A terror victim’s legacy: ‘This is how we go on’
On the flight back from a recent trip to Israel, my wife Rosalyn reminded me that Purim was six weeks away. Jews, my wife included, seem to mark many things by their proximity to holidays.
Yet, while Rosalyn was talking about Purim, I thought of the next holiday, Passover, and the yahrtzeit of our daughter Alisa on the 10th of Nisan, which precedes it by a few days.
It was in April 1995 that Alisa, 20 years old, on leave of absence from Brandeis University and studying at Nishmat in Jerusalem, boarded a bus that would take her and two companions to the seaside in Gush Katif. This resort was particularly popular with the religious community in Israel and thousands had vacationed there before Alisa.
Alisa would not reach her goal, as she told me on the day before the terror attack, “of spending a few days in the sun before Pesach,” because outside the gates of the Jewish community of Kfar Darom a van was waiting. The driver saw the approaching bus, jammed his foot on the gas pedal, rammed the side of the bus, and detonated a bomb that took eight lives and injured more than 40.
Getting news of the attack by telephone, I was urged by physicians at Soroka Medical Center in Be’er Sheva to come to Israel to be with my daughter. I arrived on a sunny Monday morning to be at her bedside and hold her hand. Thirty minutes later I was told that she was dead; her brain was not functioning, and she could not breathe on her own.

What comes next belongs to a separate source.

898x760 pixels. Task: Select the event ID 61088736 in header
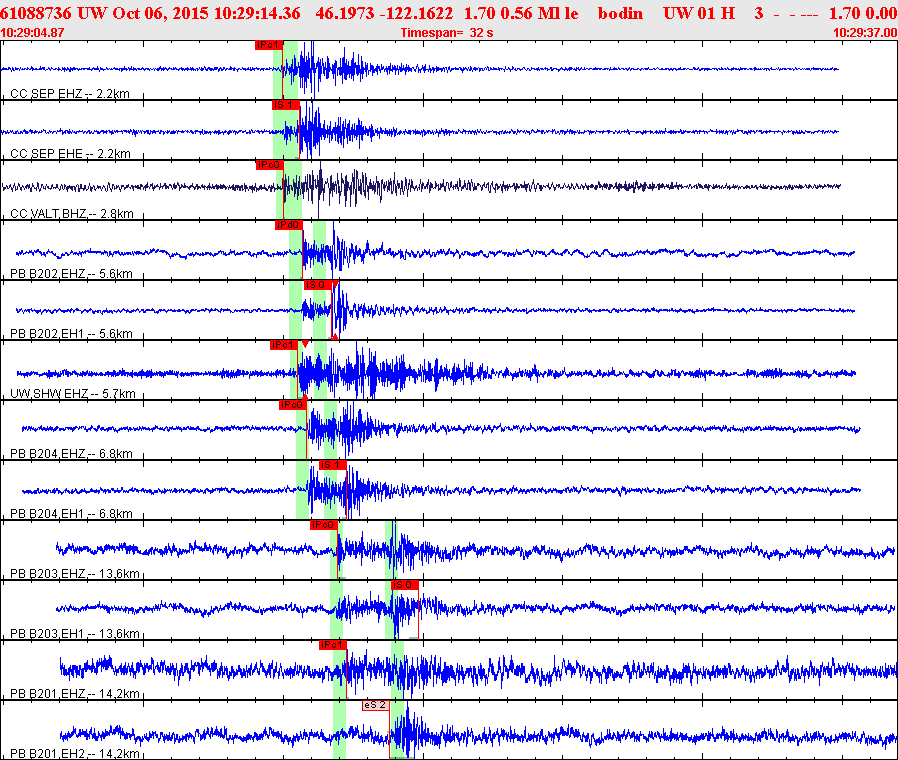point(36,13)
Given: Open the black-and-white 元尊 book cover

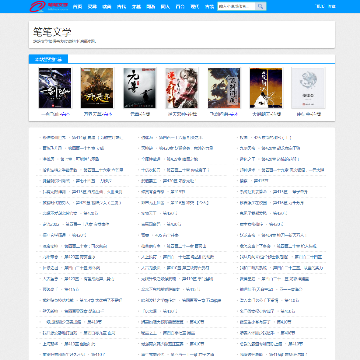Looking at the screenshot, I should [x=140, y=88].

In the midst of our shock, we were given the opportunity to turn her death into a celebration of life by donating her organs for transplant. Terrorists might have taken hers, but Alisa’s final act of hesed was to give life and sight to others.
A non-Jewish friend recently asked me, “How can you go on?”
My answer was, “How can you not?” And on a recent trip to Israel, he found out for himself what I meant when he encountered many Israelis who had been personally affected by the Holocaust, war, and terror. Despite their loss, he realized, they raised families and built a country.
The outreach to my family by Israelis following Alisa’s murder was considerable. Not just in personal terms but tangible ones, too. A rose garden in her name in Rishon Letzion’s Ramat Eliyahu neighborhood was planted to give Israel’s newest residents a place to sit after dinner, on Shabbat, or to enjoy a concert.
In Gedera, a 120-year-old community, a resident then living in West Orange brought word that the city wished to erect a memorial to Alisa. And in the city of Ra’anana, the secular high school, Mor/MetroWest, planted trees and dedicated a new Jewish studies section of its library in Alisa’s memory.
In turn, we thought it important that our family not be silent. Alisa’s sisters did year-long programs in Israel and have visited several times since. Our son outdid them by moving to Israel, working on a kibbutz, becoming a citizen, serving in the army, and marrying an olah from Pittsburgh. They’ve given us our first Israeli grandchild and the third granddaughter to carry Alisa’s name.
Recognizing what a Jewish education did for our family, we try to assist young men and women who wish to take on a full-year religious study program in Israel. The Alisa Flatow Memorial Scholarship Fund has done just that by providing more than 120 scholarships since 1996. These Flatow Scholars, as we call them, come from all backgrounds. Some did not know they were Jewish until recently, others are “frum from birth.” They attend Orthodox yeshivot and seminaries, the Conservative yeshiva, and Hebrew Union College-Jewish Institute of Religion’s Jerusalem campus. Alisa believed that learning was a two-way street — you learn from others by their example and teach others by your example. There is no better place to do that than in Israel.
Women’s study programs are especially dear to us. The Alisa Flatow Overseas Student Year Program was established at Nishmat in Jerusalem in order to give women from all over the world the opportunity for intensive Judaic studies.
Now we are about to embark on a new project, one we believe would have made Alisa proud — the dedication of a beit midrash, a place for the study of religious texts, in Mor/MetroWest High School.
Upon hearing that the secular school was acquiring a Torah scroll — not a very popular idea in some segments of the community — we challenged the school to come up with a plan that would allow students to study Jewish texts in an appropriate environment. Our proposal is that the introduction to religious texts should take place in a location imbued with sanctity. We believe introduction to the constitution of our faith is a matter of identity and of worth of self. These teens will soon be donning military uniforms and carrying weapons. They know they have to protect their state but many have to learn its foundations go back to ideas propounded and written thousands of years ago.
It is those foundations that allow us to survive calamity, no matter where it comes from. They allowed our people to survive as Jews in faraway corners of the world after expulsion from the land of Israel 2,000 years ago, and now that we have returned to the land, give us a reason to stay.
“This,” I would say to my questioning friend, “is how we go on.”